Whether you know it or not, Jon Mikl Thor is a living legend. His bizarre 40 year journey through the entertainment wood chipper has taken him to the disparate worlds of bodybuilding, live quasi-porn theater, proto-heavy metal and Grade-Z horror films. Through it all and come what may, the amiable Canadian Juggernaut just keeps smiling and flexing away, forever awaiting his big break. As painstakingly detailed in the amazing documentary I Am Thor, that break has yet to come. But endless setbacks, obstacles and unrealistic expectations are no match for the erstwhile God of Thunder. And so 2015 sees him release Metal Avenger, his seventeenth album of rock/metal/silliness with a sound forever stuck somewhere between 70s Kiss and early 80s Manowar. Will this be the platter that finally puts the man, the myth, the demigod over the top into the Valhalla of popular success? Not a chance in Hades, but it’s amazing to behold nonetheless.

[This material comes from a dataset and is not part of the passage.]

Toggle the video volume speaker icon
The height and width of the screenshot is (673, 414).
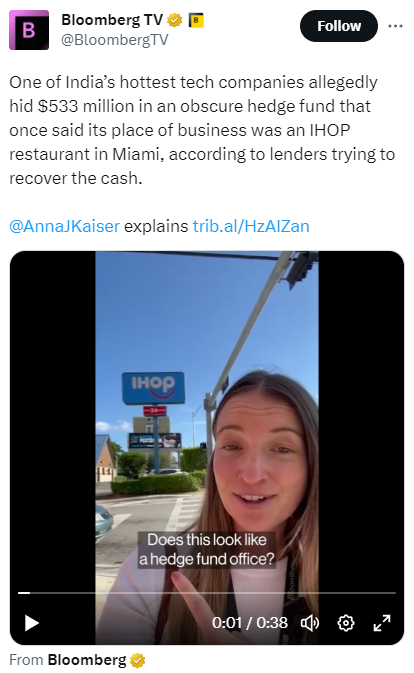point(310,623)
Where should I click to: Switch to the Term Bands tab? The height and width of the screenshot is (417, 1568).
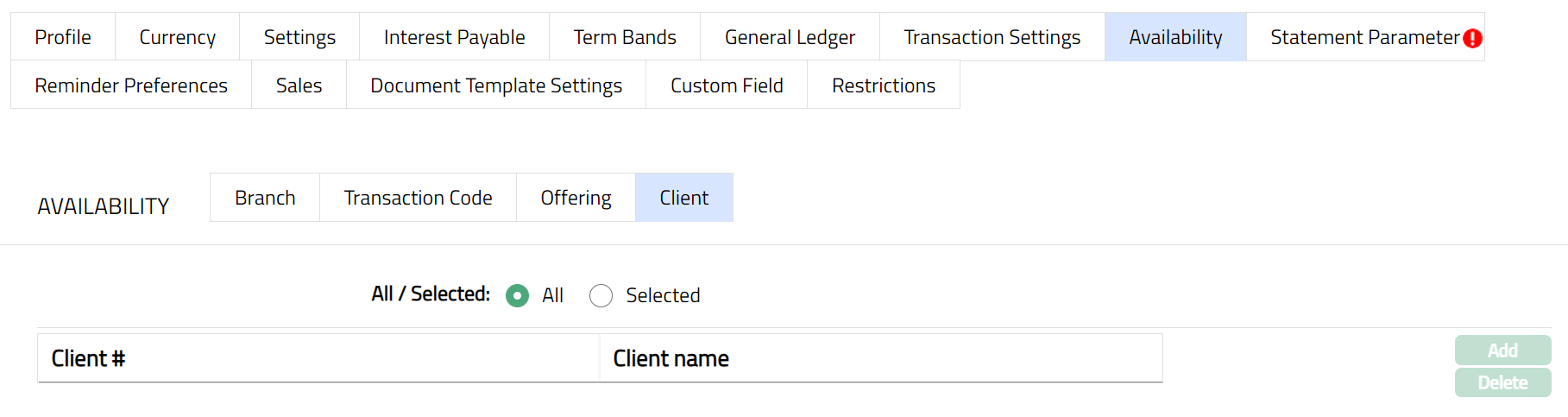point(625,37)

If you heard any of Thor‘s…body of work, you know the music is really just an excuse for the man to get onstage and put on wild, wacky and Gwar-esque shows. There are feats of strength, simulated sex with scantily clad women, rampant muscle flexery and more props than a 24 hour Carrot Top Telethon for Moss Peeping Disorder. With the songs safely tucked away in the afterthought compartment, approaching with the right frame of mind is crucial. In fact, the band’s only “hit” came on 1985s Only the Strong, and the Herculean cheesiness of “Thunder on the Tundra” is as enjoyable today as it was then.

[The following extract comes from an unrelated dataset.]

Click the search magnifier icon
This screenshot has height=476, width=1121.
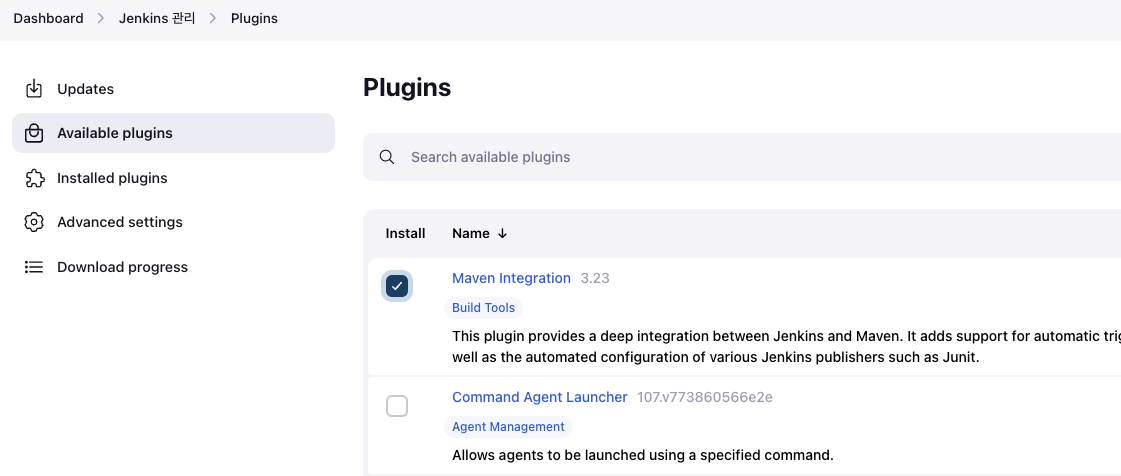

While there’s no counterpart to that lost gem here, many of the songs are better than you might expect. The title track is a brainless old school metal anthem that remains genuinely fun despite a host of cliches, and it’s much more amusing than what Gloryhammer is doing. “Out of Control” feels like 70s Cirith Ungol mixed with Kiss‘s cock rock and the chorus was made to be blasted from speakers in 1973 Dodge Dart. “King of Thunder and Lightning” is like Diet Ironhammer and goofy as all hell, and “Master of Revenge” is an odd but rocking mash-up of early Saxon and modern Clutch. Elsewhere, “Taste of Victory” sounds like Pentagram and Thor even sounds a bit like Bobby Liebling at times, which is awesome (and likely very unintentional), and closer “Laws of the Universe” is an awkward yet oddly touching reflection on the man’s endless struggle to attain fame and respect.

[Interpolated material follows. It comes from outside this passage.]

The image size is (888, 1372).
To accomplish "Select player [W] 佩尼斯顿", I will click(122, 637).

Lest you think this is a flawless victory for the Titan of Boom, there are the inevitable Loki-sabotaged tunes. “Destruct” sounds like Jim Morrison’s degenerate cousin stealing third-rate George Thorogood material, and “Stars Upon Stars” is a wildly ill-conceived ballad that tries to copy the male-female vocal interplay from Meatloaf classics like “Paradise by the Dashboard Light” with hilariously bad results that have to be heard, including lines “and you know, Thor, I’m so proud now that you took a chance on me.” “T.H.O.R.” follows the Manowar and Body Count habit of writing songs about themselves and includes a dreaded “spell-it-out” chorus like Faith No More‘s “Be Aggressive” but 100 times sillier. But even these numbers are enjoyable in a cheesy, cult-kitsch way and only those expecting something as serious as Anathema will be left out in the cold, cold tundra.
Thor sounds surprisingly youthful, exuberant and vital throughout, and though his attempts at actual singing aren’t exactly top shelf, he makes the most of what he’s got vocally. Since his act has always been about personal charisma and stage presence, his limitations are a small matter. Guitarist/backup vocalist Ani Kyd is listed as a “musician, actor and life coach” which makes her the perfect band-mate for the well-traveled Thor. Ani and Mike O’s riffs effectively straddle the line between 70s, 80s and 90s hard rock and metal and their appearance here proves they share the same tongue-in-cheek sensibility and commitment to struggle as their Godly employer.
Since no Thor album was ever 100% solid from start to finish, the idea of releasing a 56 minute, 15 song platter is sheer lunacy. If they trimmed this to the best eight or nine tunes, it would be much improved, but I do not deign to question the wisdom of the Immortals. And there’s simply no critiquing the sound, which is crackingly rich and warm, like the 70s rock album this was meant to be.
Metal Avenger is a slow motion train and oil tanker collision, but it’s also impossibly endearing and exceptionally fun. For straight entertainment value this is an easy win, assuming you have a healthy sense of humor. Hey, Thor is a guy in his freaking 60s who still dresses up in armor, skulls and spikes to play proto-metal for your amusement. If that doesn’t earn your money, it should at least earn your respect. He’s definitely got mine (and some of my money too). All hail Thor, the Metal Avenger. Long may he reign and rock.